A portrait commission of three adorable young children ages 2 to 6. With my portrait commissions I visit the family, meet the kids and take photos of them. In taking the photos that I will be working from I look for something natural in the subject. I don't pose the children. I like capturing a candid moment. Other than that, I'm working more figuratively than I was last year. Last year I was breaking images down – now I'm trying to put them back together.
What has been your most memorable moment you have experienced as an artist?

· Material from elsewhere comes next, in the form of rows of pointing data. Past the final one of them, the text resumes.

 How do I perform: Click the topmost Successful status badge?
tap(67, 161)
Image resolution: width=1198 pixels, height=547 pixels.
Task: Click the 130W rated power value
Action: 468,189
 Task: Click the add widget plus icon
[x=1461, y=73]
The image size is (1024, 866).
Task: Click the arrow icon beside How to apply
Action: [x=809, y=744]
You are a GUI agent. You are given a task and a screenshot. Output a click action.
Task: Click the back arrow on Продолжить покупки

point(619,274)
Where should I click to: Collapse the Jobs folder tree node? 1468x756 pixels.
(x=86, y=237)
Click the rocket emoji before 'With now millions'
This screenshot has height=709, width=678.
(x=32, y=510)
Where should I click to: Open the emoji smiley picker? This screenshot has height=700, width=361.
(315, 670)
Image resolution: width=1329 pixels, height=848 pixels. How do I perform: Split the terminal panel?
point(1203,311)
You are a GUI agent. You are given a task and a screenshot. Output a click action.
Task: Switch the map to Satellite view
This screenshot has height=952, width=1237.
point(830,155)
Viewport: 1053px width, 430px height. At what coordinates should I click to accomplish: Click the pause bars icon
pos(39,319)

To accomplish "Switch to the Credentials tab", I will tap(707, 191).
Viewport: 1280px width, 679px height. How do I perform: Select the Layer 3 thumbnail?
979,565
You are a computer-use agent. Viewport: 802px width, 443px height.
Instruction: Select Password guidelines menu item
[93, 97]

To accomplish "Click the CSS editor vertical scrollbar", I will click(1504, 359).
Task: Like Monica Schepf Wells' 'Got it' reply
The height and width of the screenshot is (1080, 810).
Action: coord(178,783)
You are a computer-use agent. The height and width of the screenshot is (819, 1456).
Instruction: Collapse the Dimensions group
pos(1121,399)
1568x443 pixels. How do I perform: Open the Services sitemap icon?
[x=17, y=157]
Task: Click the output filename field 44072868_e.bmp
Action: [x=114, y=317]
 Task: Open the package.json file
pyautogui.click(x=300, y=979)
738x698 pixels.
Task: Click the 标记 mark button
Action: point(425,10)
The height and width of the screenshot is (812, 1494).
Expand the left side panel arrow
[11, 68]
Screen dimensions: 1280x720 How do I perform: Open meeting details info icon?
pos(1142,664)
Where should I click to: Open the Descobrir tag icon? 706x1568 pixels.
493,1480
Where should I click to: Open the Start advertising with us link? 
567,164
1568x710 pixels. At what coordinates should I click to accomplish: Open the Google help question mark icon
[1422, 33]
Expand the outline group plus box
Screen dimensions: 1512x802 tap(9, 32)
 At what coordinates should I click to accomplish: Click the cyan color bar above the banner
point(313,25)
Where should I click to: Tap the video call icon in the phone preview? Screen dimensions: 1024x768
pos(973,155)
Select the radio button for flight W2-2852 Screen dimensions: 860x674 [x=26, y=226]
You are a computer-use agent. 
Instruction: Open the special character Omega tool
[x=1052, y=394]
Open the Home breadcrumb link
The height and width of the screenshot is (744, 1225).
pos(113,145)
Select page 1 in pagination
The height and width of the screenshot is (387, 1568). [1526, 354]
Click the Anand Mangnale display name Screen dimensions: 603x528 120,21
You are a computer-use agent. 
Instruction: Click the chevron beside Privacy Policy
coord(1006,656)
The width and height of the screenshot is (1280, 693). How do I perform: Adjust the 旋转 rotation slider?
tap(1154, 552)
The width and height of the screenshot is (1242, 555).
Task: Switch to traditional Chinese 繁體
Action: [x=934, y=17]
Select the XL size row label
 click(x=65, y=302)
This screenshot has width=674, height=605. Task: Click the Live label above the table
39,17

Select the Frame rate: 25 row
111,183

There are so many great moments. Some horrifying and some amazingly reassuring. When I first exhibited The White Papers in 1982, (a savagely violent and satirical cartoon book about the JFK assassination, Manson Murders, Vietnam and the killing of John Lennon) suddenly people wanted to know who I was. That was a great moment. I truly went from nobody to some body. But there also was a night in 1994 at Illinois State University, during a panel discussion about my paintings on view, when a woman from the audience slammed my microphone on the table and screamed at me about my work. The room cheered her. It was an art school but the audience was mostly from the social studies department and really didn't understand that my paintings were fictions and not real. They couldn't make the leap. It was the worst night of my life as and artist. I've also had major artists tell me how much they admire my work and how important they think it is. I wish they would say that in print though, instead of privately. Hah. Still, it's nice to be introduced to an important artist and find out that they have long been a fan of your work.